The final big quilt made was “The Alice Adventure” which was 2 metres square.  This she did in smaller sections, six sections in total. A lot of the fabric was bonded.  This piece took 14 weeks, working all day every day. She also used some thermos screen printing around the edge.  She submitted it to the Royal Academy Summer Exhibition but it was refused - she thinks they don’t like textile work.

 

She submitted another piece to PRISM but it wasn’t accepted.  In “Deep Space Four” she experimented by using perspective and grids, partly inspired by the work of Escher.  The lines were thin ribbon in white, grey and dark grey. She enjoyed exploring ideas and wants to do more of this.

 

She produced work for “Secret Messages”, an exhibition at Bletchley Park, using glow in the dark thread.  Kate, her Mum and her son entered work for the exhibition and her son won! She has also worked on a range of pieces using fibre optics “Wave Particles” and the “Aurora” series.  This is an ongoing project.
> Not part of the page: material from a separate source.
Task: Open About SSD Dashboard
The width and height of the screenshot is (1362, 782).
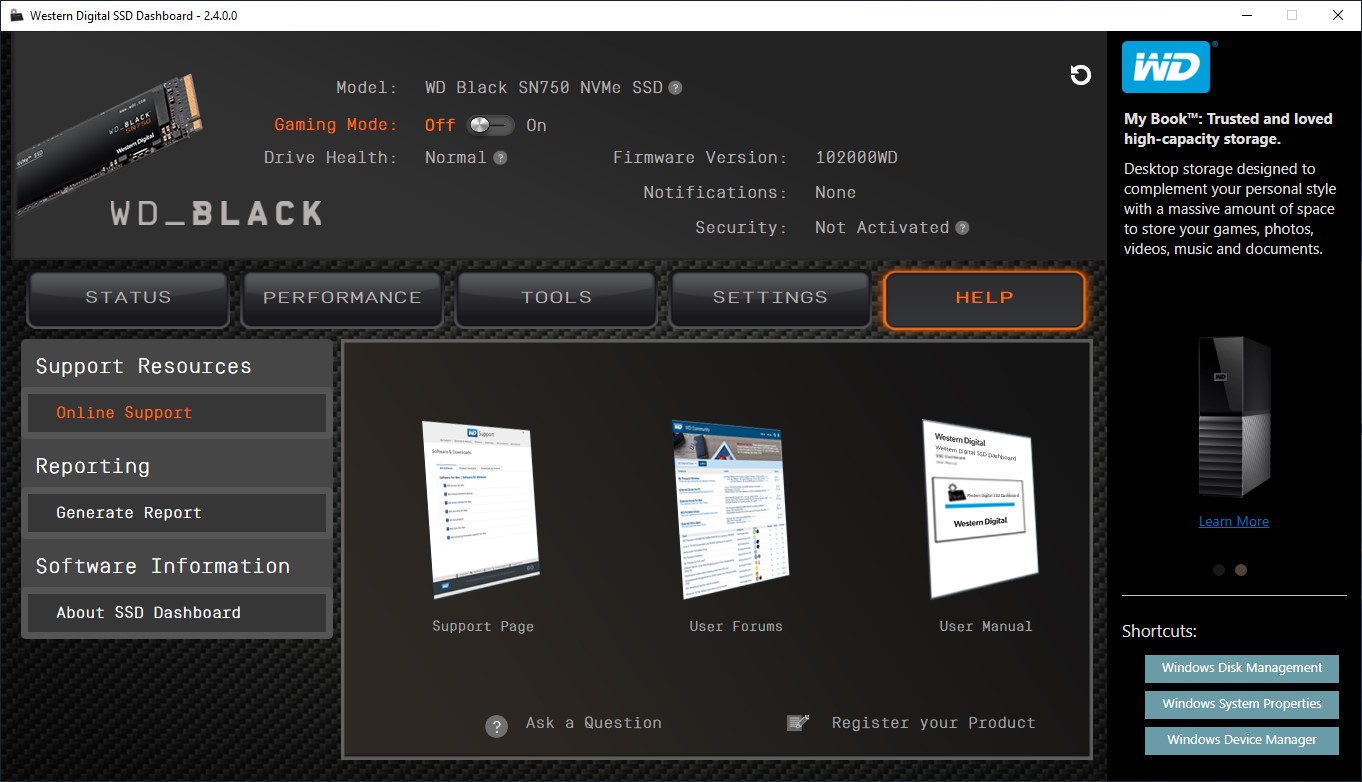Action: (176, 613)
The fibre optics are really effective and colourful.

 

She undertook a commission for a software company in Bracknell who wanted a huge piece of work for a very long wall.  She was given a very small timeframe in which to complete the piece so a quilted piece was not possible and Kate had her design printed onto fabric instead, which it was very successful.

 

A final video of the collage process of Kate’s design “Blackbird and Crabapples” completed her talk.  She uses her mobile phone and time lapse facility to film the videos which really help to show how her work takes shape. 

 

Kate had lots of her work for us to look at as well as a range of wonderful cards for sale.